Wiki of veterinary content based on the MediaWiki platform

WikiVet is a wiki of veterinary content based on the MediaWiki platform. The website is a collaborative initiative between various veterinary schools, and its content covers the entire veterinary curriculum. WikiVet is part of the WikiVet Educational Foundation (UK registered charity number 1160546).

Full access to WikiVet requires a free registration, which is available to veterinarians, veterinary students and veterinary technicians. Except for content relating specifically to the veterinary curriculum, articles are authored by students or veterinarians, and subsequently peer reviewed by subject specialists.

==History==

WikiVet was established in 2007 to provide online access to a comprehensive veterinary undergraduate curriculum. The consortium was initially formed by three UK veterinary schools, London's Royal Veterinary College, the University of Edinburgh's Royal (Dick) School of Veterinary Studies, and the University of Cambridge's Department of Veterinary Medicine, and was subsequently joined by the University of Nottingham's School of Veterinary Medicine and Science.

WikiVet was initially funded by the Higher Education Academy (HEA) and Joint Information Systems Committee (JISC). Subsequent commercial sponsors include Mars Petcare, RCVS Trust, Pfizer Global Alliances, Ceva, and the Donkey Sanctuary.

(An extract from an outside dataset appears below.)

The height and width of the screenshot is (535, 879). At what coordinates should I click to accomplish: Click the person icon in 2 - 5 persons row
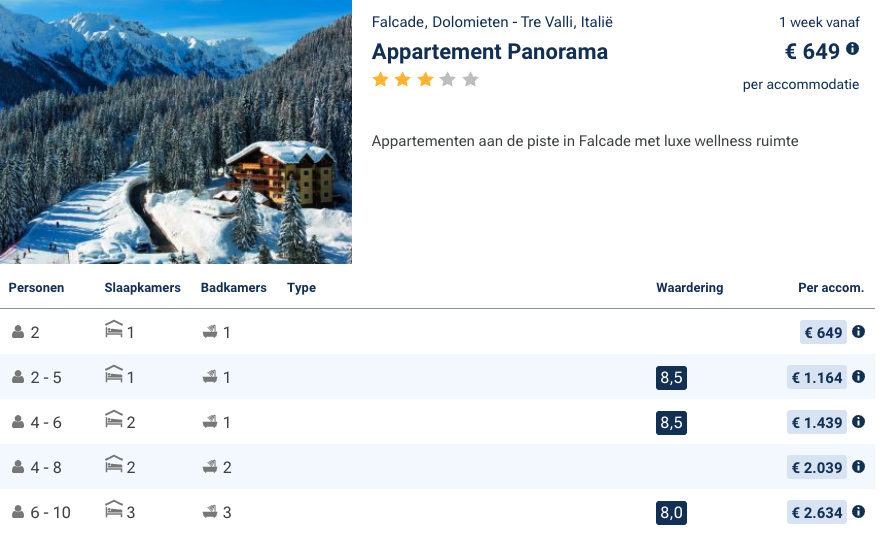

In 2010, WikiVet had 6,000 registered users. A Spanish language version was launched in May 2011. A survey of first year veterinary students in Spain, conducted when only the English-language version of WikiVet was available, found that 9% had used WikiVet. In survey of veterinarians and veterinary students in Germany, reported in 2013, 8% of respondents used WikiVet, compared to 96% who used Wikipedia. In 2016, WikiVet had 50,000 registered users from more than 130 countries.